La democracia es la necesidad de doblegarse de vez en cuando a las opiniones de los demás (W. Churchill)

Hablando de totalitarismos

Luis Ignacio Martínez Franco. Licenciado en Ciencias Políticas y Sociología.- La pensadora más sobresaliente que ha dado el pasado siglo, Hannah Arendt, dedicó gran parte de su obra a reflexionar sobre el totalitarismo. El resultado de su análisis lo plasmó en la gran obra Los orígenes del totalitarismo (1951). Para Arendt –según nos refiere su traductora y filósofa Fina Birulés– «El totalitarismo moderno era un nuevo e inédito sistema de gobierno que empleó la ideología y el terror para controlar la sociedad de masas. Significó la anulación del individuo, de lo político, de la libertad. Lo inédito del totalitarismo del siglo veinte –el genocidio nazi de los judíos europeos no menos que las masacres de Stalin– radicó en la alienación y la destrucción no sólo física sino moral de millones de seres humanos, de su individualidad, a través de la dominación total agenciada en virtud de grandes ideales y aplicada por una sofisticada máquina de exterminio administrativo.» La cita, aunque un poco larga, merece la pena.  

 

Últimamente se vienen acomodando en el multicolor tejido ideológico de nuestro país actitudes que nada tienen que ver con la democracia, sino que constituyen elementos a partir de los cuales «cristalizó» el totalitarismo en otra época de la historia.
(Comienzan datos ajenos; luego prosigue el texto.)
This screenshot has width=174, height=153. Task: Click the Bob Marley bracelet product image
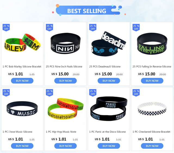click(x=22, y=43)
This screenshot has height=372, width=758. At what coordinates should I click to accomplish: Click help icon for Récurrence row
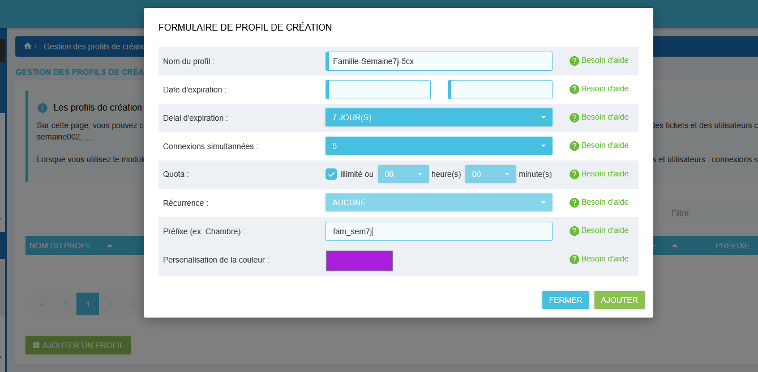[574, 202]
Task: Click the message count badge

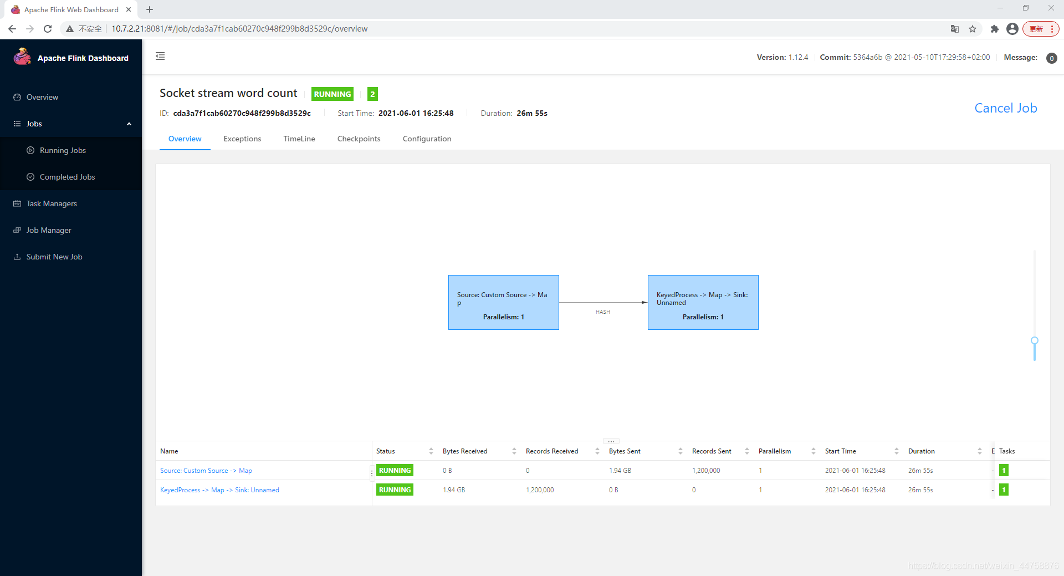Action: 1051,58
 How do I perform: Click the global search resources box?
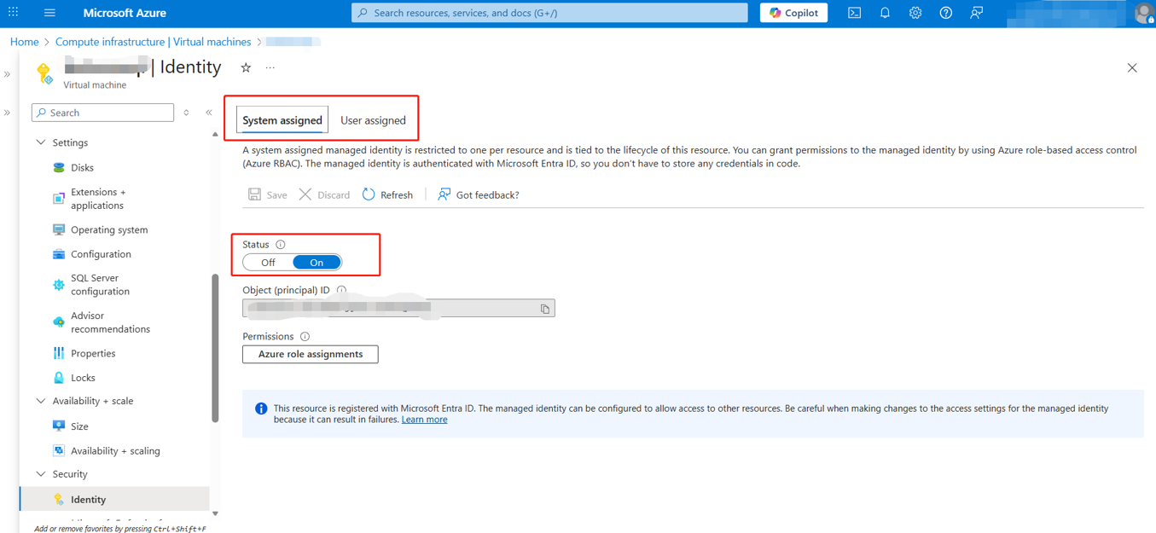(x=549, y=13)
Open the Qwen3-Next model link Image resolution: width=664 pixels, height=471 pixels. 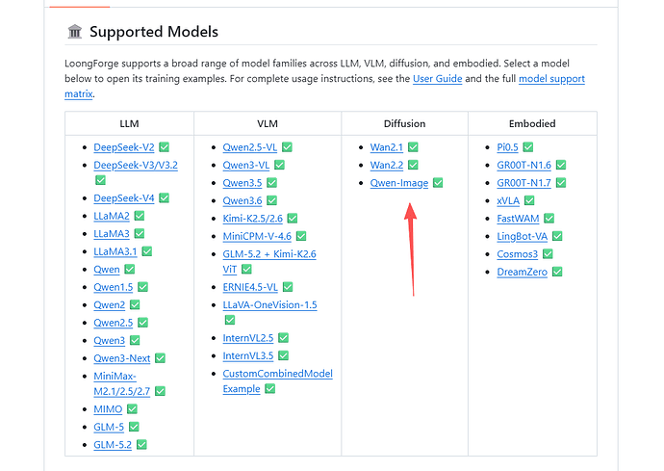122,358
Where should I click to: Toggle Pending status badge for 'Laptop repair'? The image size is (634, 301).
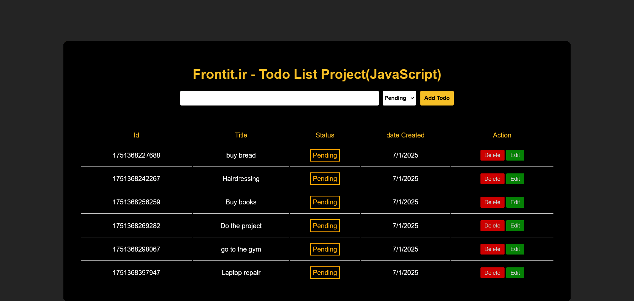tap(325, 273)
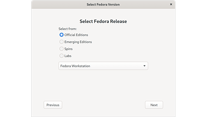Click the Spins text label
207x117 pixels.
tap(69, 49)
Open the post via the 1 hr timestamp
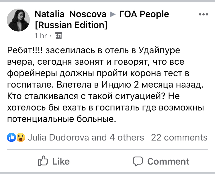This screenshot has width=215, height=174. (40, 36)
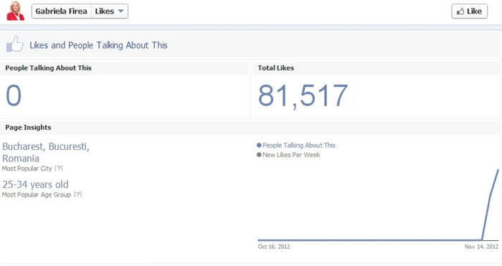Toggle New Likes Per Week legend dot
This screenshot has height=266, width=502.
click(x=259, y=155)
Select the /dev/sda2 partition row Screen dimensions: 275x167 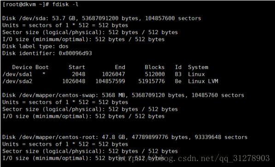[x=110, y=81]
Ya es significativo que la Sala Segunda del Tribunal Supremo, en su sentencia sobre el caso del juez Garzón, se haya pronunciado en términos tan serios como éstos: «…el acusado causó con su resolución una drástica e injustificada reducción del derecho de defensa, (…) admitiendo prácticas que en los tiempos actuales sólo se encuentran en los regímenes totalitarios en los que todo se considera válido para obtener la información que interesa, o se supone que interesa, al Estado, prescindiendo de las mínimas garantías efectivas para los ciudadanos…».

 

La sentencia del Supremo es de un enorme calado democrático. No sólo por cuanto restablece unos derechos constitucionales arbitrariamente conculcados, sino porque, además, denuncia y extirpa de los procesos judiciales «prácticas» a las que califica como propias de los «regímenes totalitarios». Prácticas que no sólo se están brotando en el ámbito procesal judicial, también en el político. Como ejemplo baste señalar el intolerable espectáculo de concentraciones a las puertas del Tribunal Supremo, tachando de ‘fascistas’ a sus magistrados. Actitudes políticas como éstas no sólo agreden los principios y reglas del Estado de Derecho sino que constituyen el caldo de cultivo de actitudes totalitarias.

 

La sentencia del Tribunal Supremo debiera suponer un motivo de satisfacción por cuanto la democracia sale fortalecida. Pero no; una vez más constatamos con desagrado cómo un sector de la izquierda irredenta parece sentirse más cómoda instalada en la atroz ideología totalitaria.